I like stories in songs. I respond to those that fundamentally touch me. The song Báj Maginhradu was composed without long speeches in my rehearsal room. I sent the home recording to three musicians - Peter Luha (guitar), Peter Korman (double bass) and Michal Fedor (drums) in December.

It's the beginning of April and the song is still not in the world. Recordings are waiting to be mixed. Everything stopped thanks to the corona. During the four months of isolation, I felt as if I had lost my way. Botto's poetry is like a maze of hidden meanings, vague forebodings. The pilgrimage to his work is ultimately a pilgrimage to the inside of my story. It was not about the affinity with his work, but about my personal search.
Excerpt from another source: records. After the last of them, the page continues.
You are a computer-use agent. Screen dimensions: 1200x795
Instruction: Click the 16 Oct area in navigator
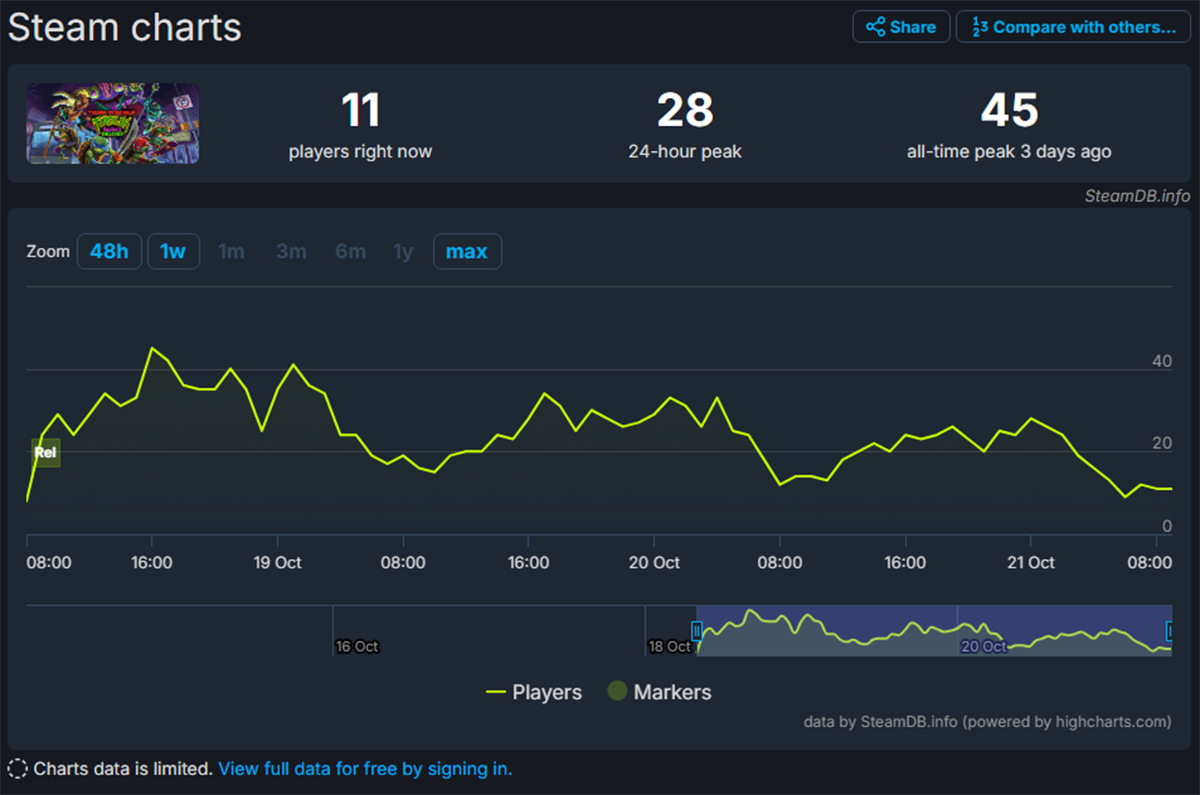point(357,646)
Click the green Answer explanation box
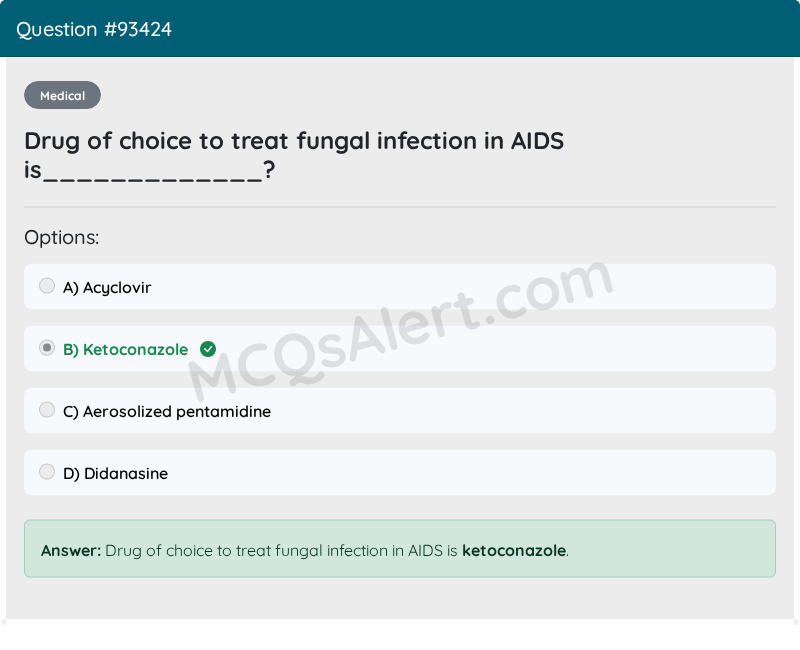800x650 pixels. 400,549
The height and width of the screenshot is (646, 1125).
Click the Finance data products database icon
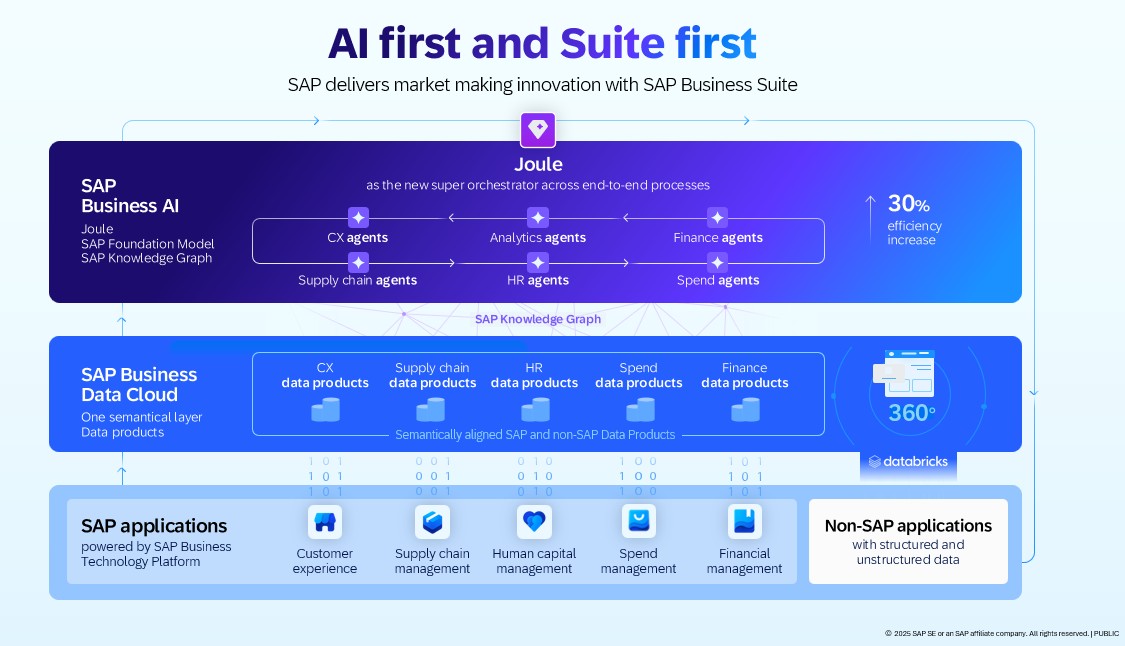pyautogui.click(x=745, y=409)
His suggestively accumulated synonyms intensifying the darkness and around me people dying of covid only confirmed me in the belief that this world is slowly coming to an end and that only Indians from the Panamanian jungle are experiencing freedom. The chain of darkness interrupted the arrival of spring. I planted the seeds in the ground and the plants did not wait long. Every day I watched them pull for the light. I am adapted to wander and at the same time do not reject miracle and beauty. From my spiritual labyrinth, tomatoes sew me into the light, and when I think more deeply, so do the light optics seen in the myth of Maginhrad, where the vision comes at midnight and is accompanied by light. Long live the faith of miracles - I hope that the new song will see the light of day soon and that it will please you as the coming light of spring.